------ Source information ------

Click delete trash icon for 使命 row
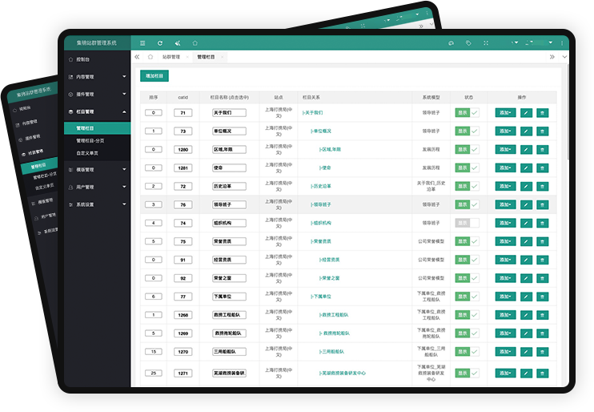The height and width of the screenshot is (412, 594). click(x=543, y=168)
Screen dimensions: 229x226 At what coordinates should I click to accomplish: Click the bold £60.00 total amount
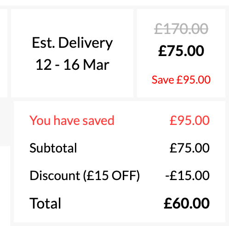pos(187,203)
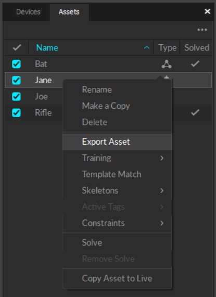216x297 pixels.
Task: Open the three-dot options menu
Action: pos(202,30)
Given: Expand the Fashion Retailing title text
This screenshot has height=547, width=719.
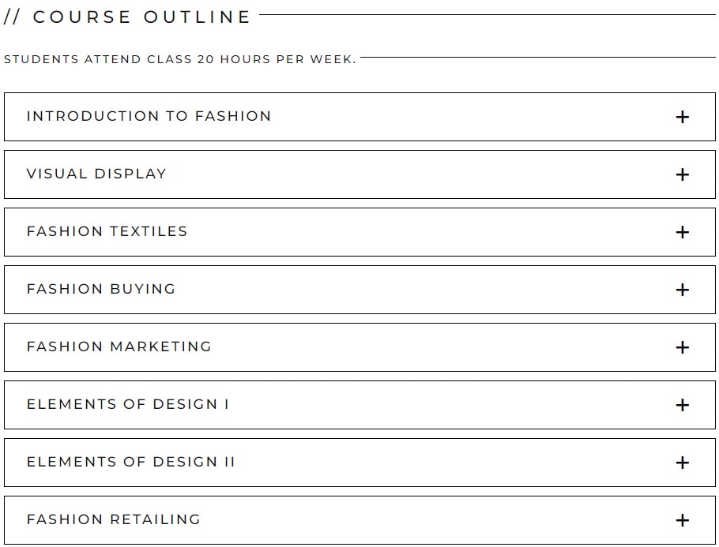Looking at the screenshot, I should point(114,519).
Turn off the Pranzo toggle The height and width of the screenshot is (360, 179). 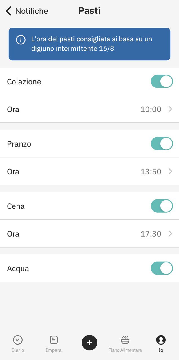pos(162,144)
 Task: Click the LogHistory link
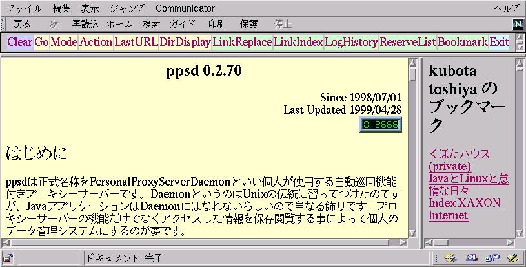(x=351, y=42)
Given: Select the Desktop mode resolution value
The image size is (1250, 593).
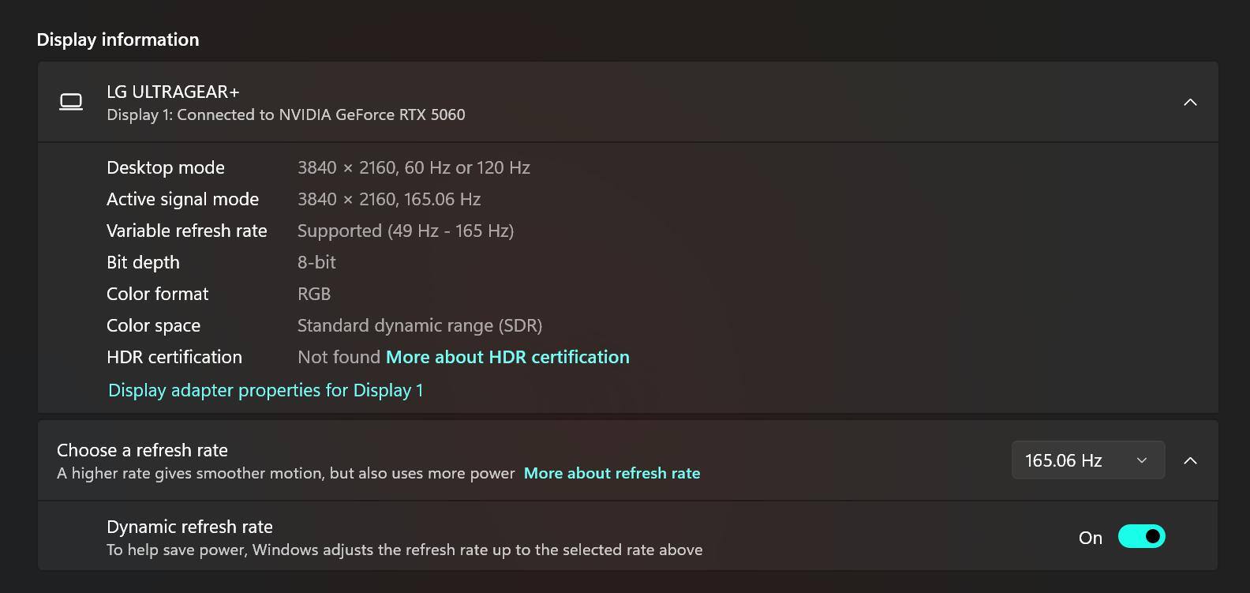Looking at the screenshot, I should click(414, 167).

------

_Your objective:_
Only the lines from the one that contains "Given: Select the" to the end of the records, inclusive, are to be quoted exactly, with pictures excluded.

_Output:_
Given: Select the Desktop mode resolution value
The image size is (1250, 593).
Looking at the screenshot, I should click(414, 167).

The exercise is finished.